## Document text
*** Block opens ***

Professor Ian Gilmore

Professor Ian Gilmore MD PRCP spoke on Alcohol and Health at the Chowen lecture theatre, BSMS, on Wednesday 5 December 2007.

'This is a very serious subject, of enormous importance to all health organisations in the UK.'
Quintin Barry, Chairman of South Downs Health NHS Trust

Professor Gilmore began his engaging lecture with the information that 30-40% of adults in the UK drink at hazardous levels, and this is the main cause of A and E attendances. While the morbidity associated with most illnesses in the UK is decreasing, alcohol-related morbidity is on the rise, with the rate of cirrhosis doubling among 15-44 year olds in the last decade.

He looked at how the pattern of drinking is significant in the acute harm caused by alcohol, such as injuries caused through drunkenness; but the amount drunk is more important when looking at chronic diseases. There are geographic patterns to drinking, and differences between ethnic groups; while there is little variation between the drinking levels of different social classes, the most harmful levels tend to be in deprived areas.

*** Block closes ***

## Supplied information
*** Block opens ***

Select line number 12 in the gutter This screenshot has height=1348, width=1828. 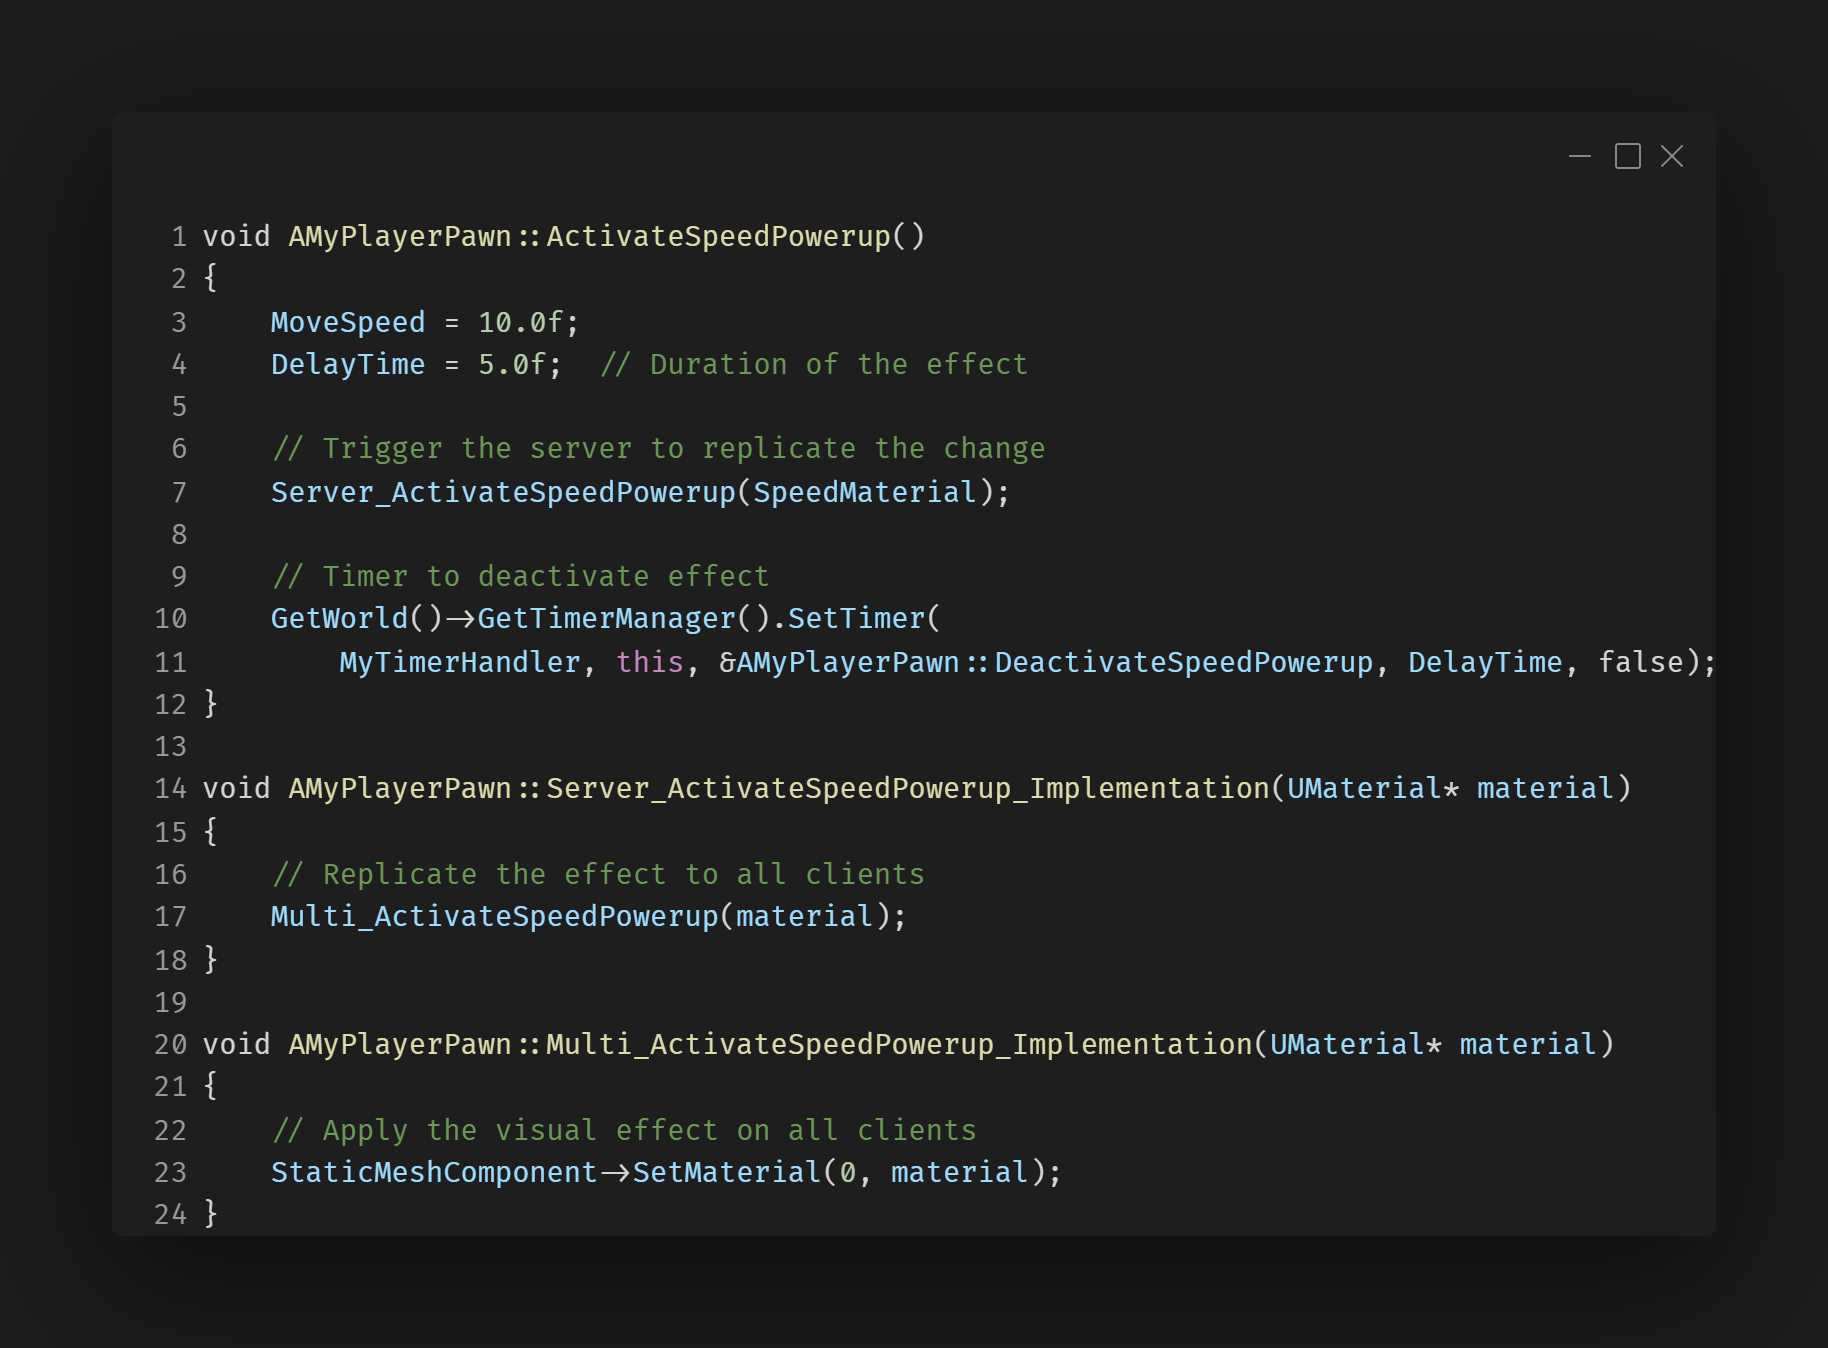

*** Block closes ***

## What you need to do
**a.** According to the lecture report, what has happened to the rate of cirrhosis among 15-44 year olds in the last decade?
**b.** Quote the lecture report between "Professor Gilmore began" and "the last decade.", inclusive.

## Outputs for the tasks
**a.** It has doubled.

**b.**
Professor Gilmore began his engaging lecture with the information that 30-40% of adults in the UK drink at hazardous levels, and this is the main cause of A and E attendances. While the morbidity associated with most illnesses in the UK is decreasing, alcohol-related morbidity is on the rise, with the rate of cirrhosis doubling among 15-44 year olds in the last decade.